- _PROBLEM TO SOLVE_:
Copy every record exactly, and keep the pictures out.

- _EXCERPTED RECORDS_:
·····

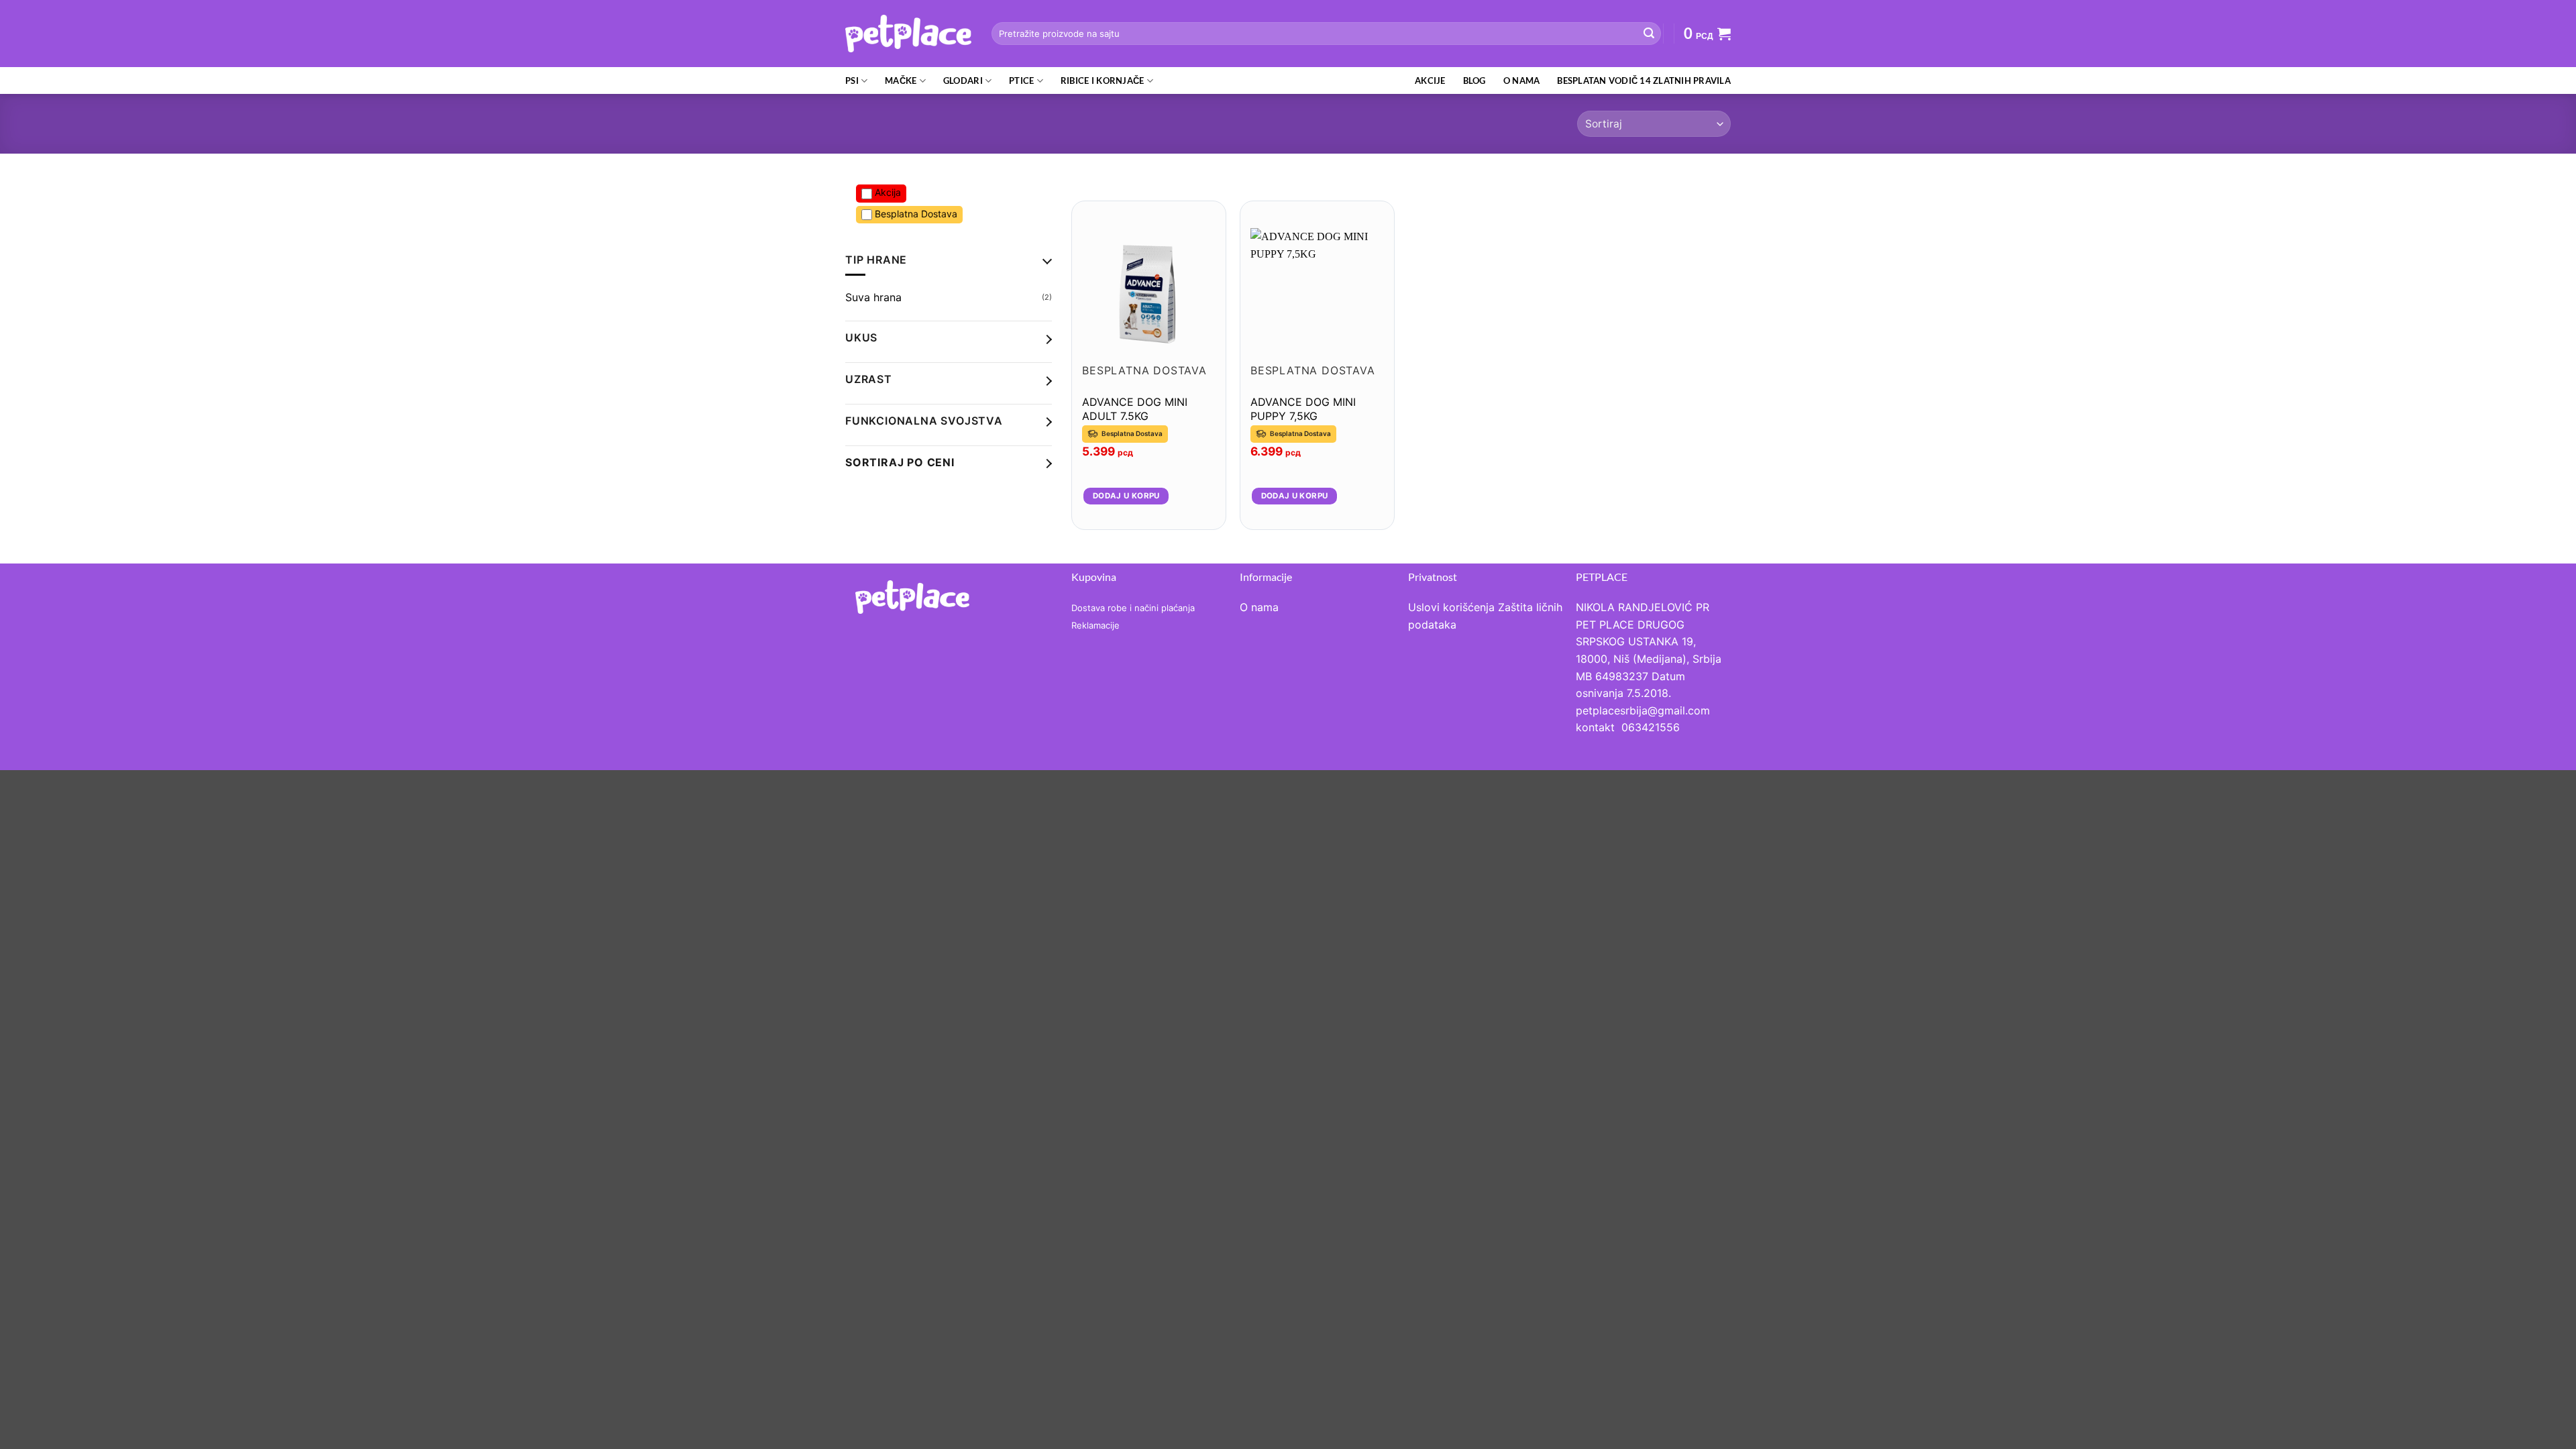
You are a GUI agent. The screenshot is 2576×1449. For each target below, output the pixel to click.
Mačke (900, 80)
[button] (1707, 33)
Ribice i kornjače (1102, 80)
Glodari (963, 80)
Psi (852, 80)
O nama (1521, 80)
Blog (1474, 80)
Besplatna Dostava (914, 213)
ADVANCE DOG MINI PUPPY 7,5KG (1303, 409)
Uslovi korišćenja (1451, 607)
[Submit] (1649, 33)
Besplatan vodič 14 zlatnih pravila (1644, 80)
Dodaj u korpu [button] (1126, 495)
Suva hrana (873, 297)
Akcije (1430, 80)
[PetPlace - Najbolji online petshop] (908, 33)
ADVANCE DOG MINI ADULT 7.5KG (1134, 409)
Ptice (1021, 80)
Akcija (886, 192)
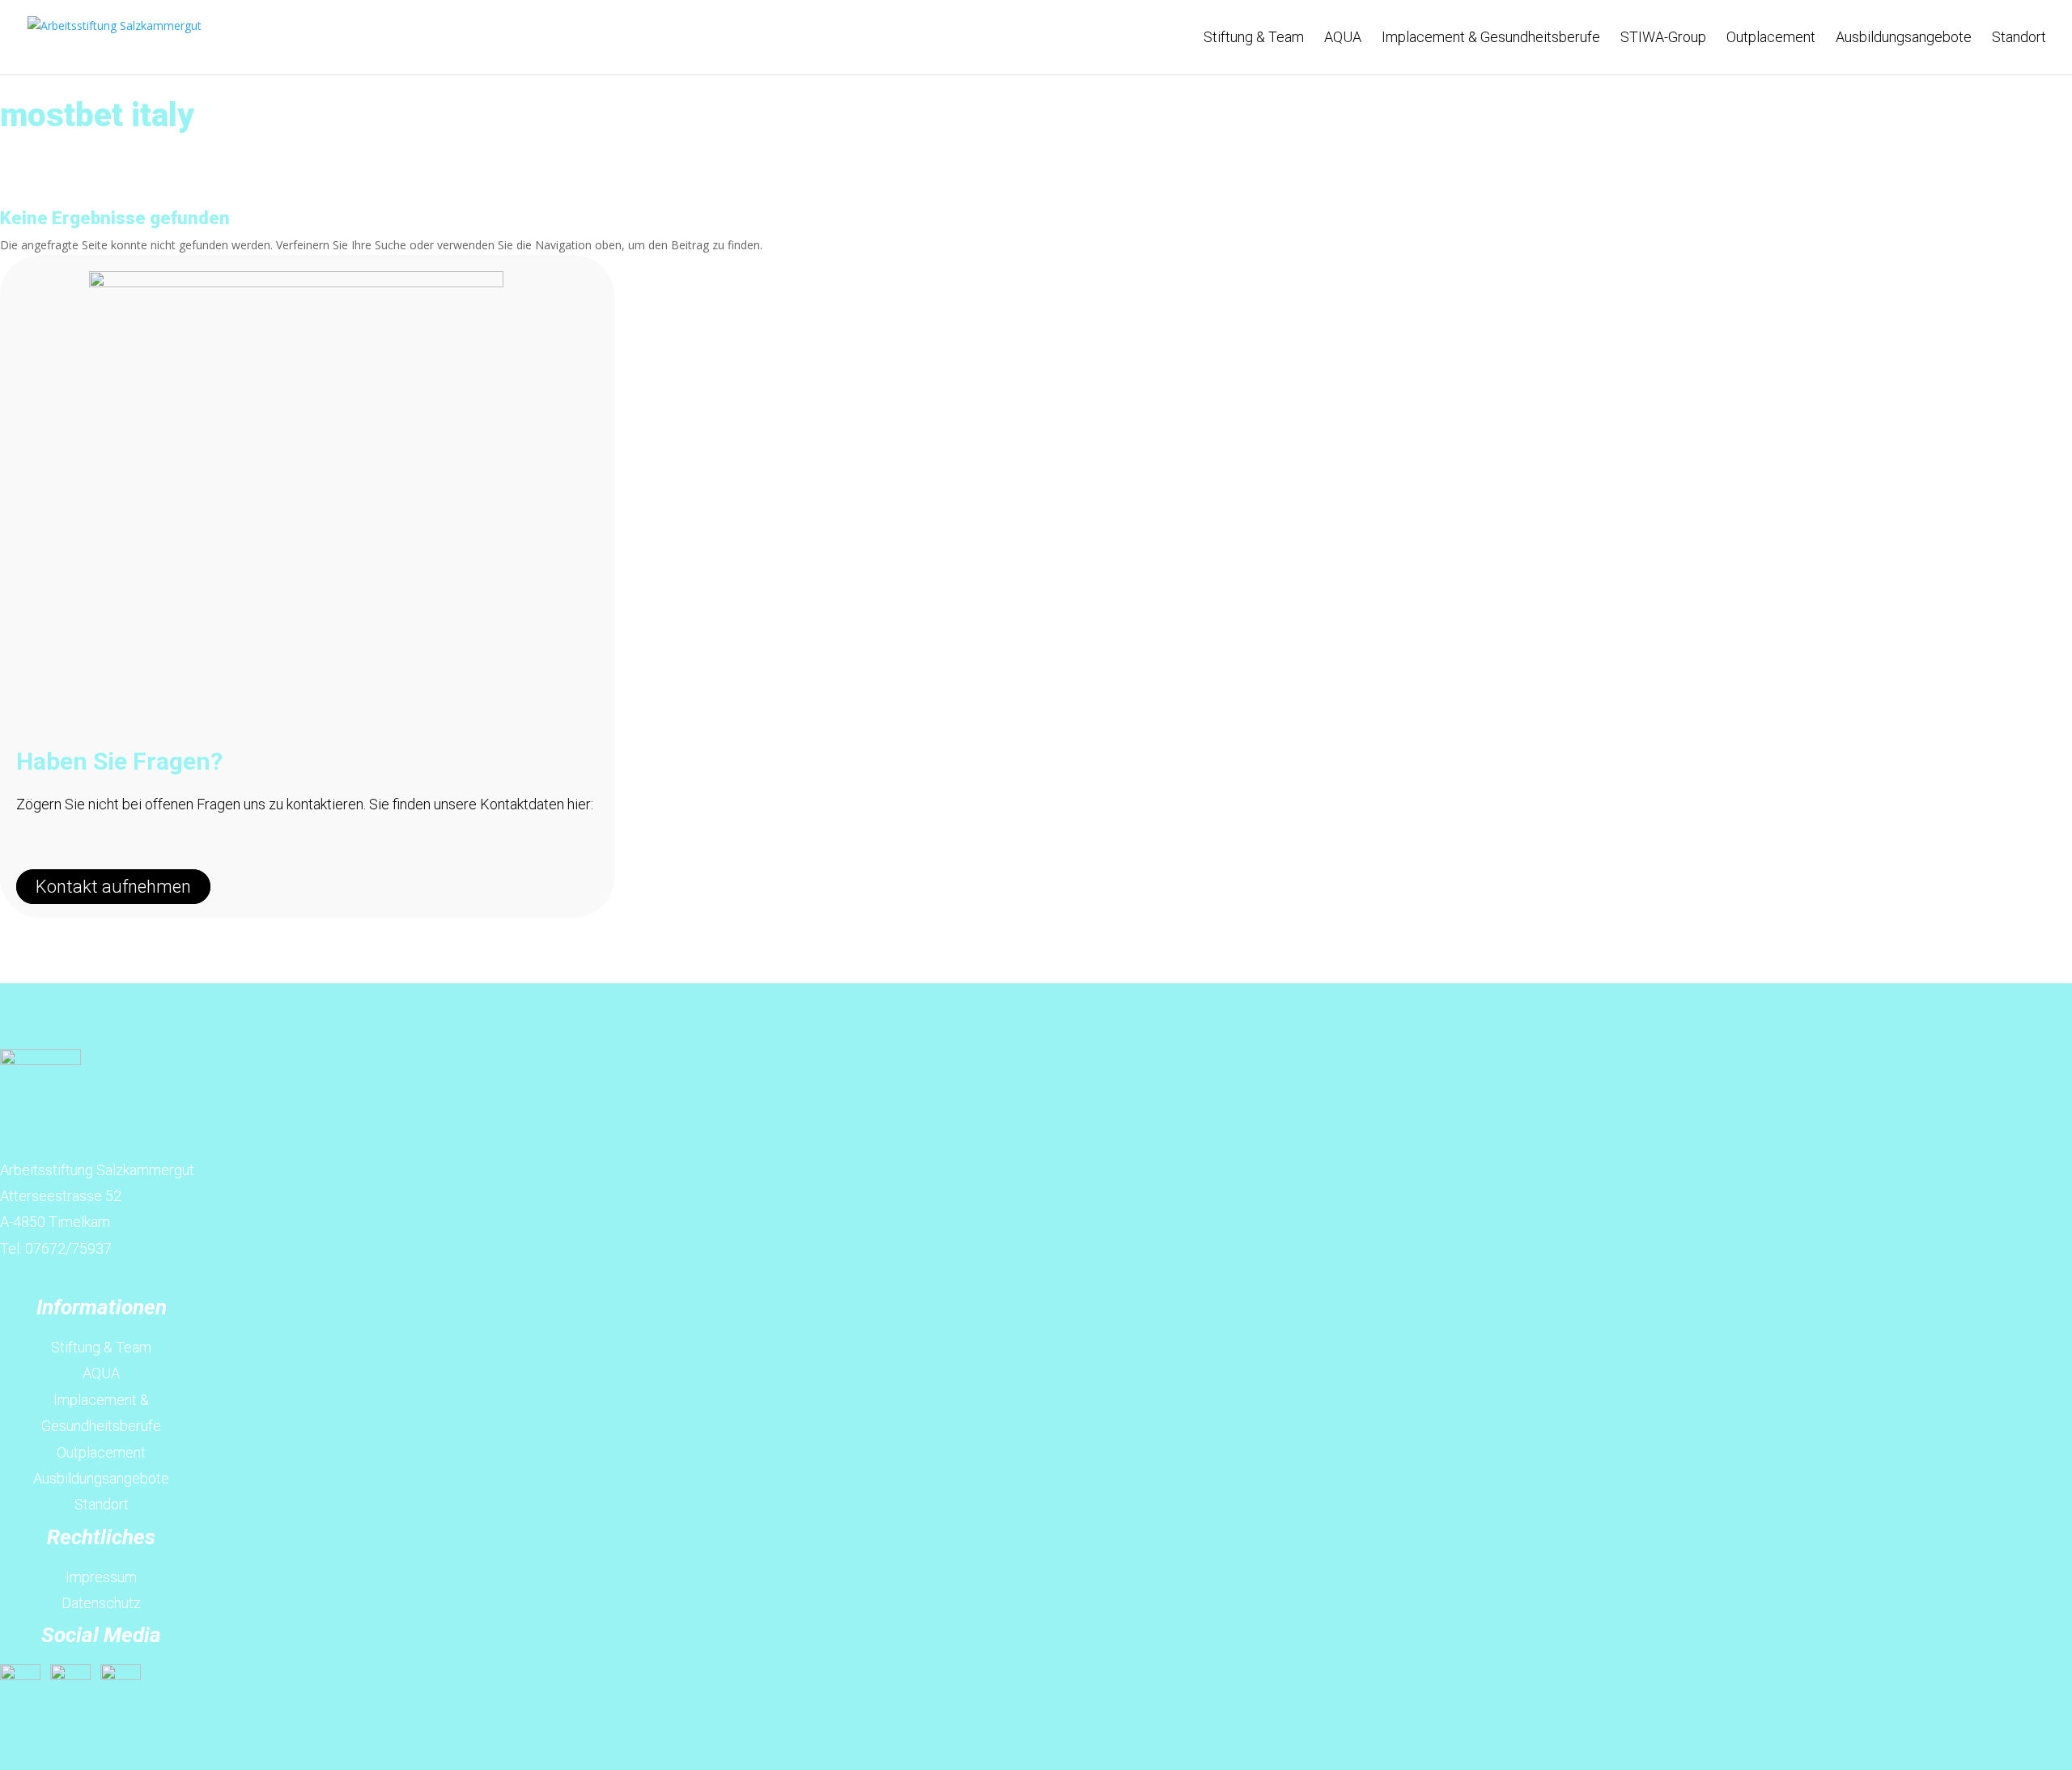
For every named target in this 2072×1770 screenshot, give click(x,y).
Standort (2019, 38)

·····

- _EXERCISE RESULT_:
You are a GUI agent. The screenshot is 2576×1449. For each target below, output the pixel to click.
Mačke (900, 80)
[button] (1707, 33)
Ribice i kornjače (1102, 80)
Glodari (963, 80)
Psi (852, 80)
O nama (1521, 80)
Blog (1474, 80)
Besplatna Dostava (914, 213)
ADVANCE DOG MINI PUPPY 7,5KG (1303, 409)
Uslovi korišćenja (1451, 607)
[Submit] (1649, 33)
Besplatan vodič 14 zlatnih pravila (1644, 80)
Dodaj u korpu [button] (1126, 495)
Suva hrana (873, 297)
Akcije (1430, 80)
[PetPlace - Najbolji online petshop] (908, 33)
ADVANCE DOG MINI ADULT 7.5KG (1134, 409)
Ptice (1021, 80)
Akcija (886, 192)
For every named target in this 2072×1770 screenshot, give click(x,y).
Standort (2019, 38)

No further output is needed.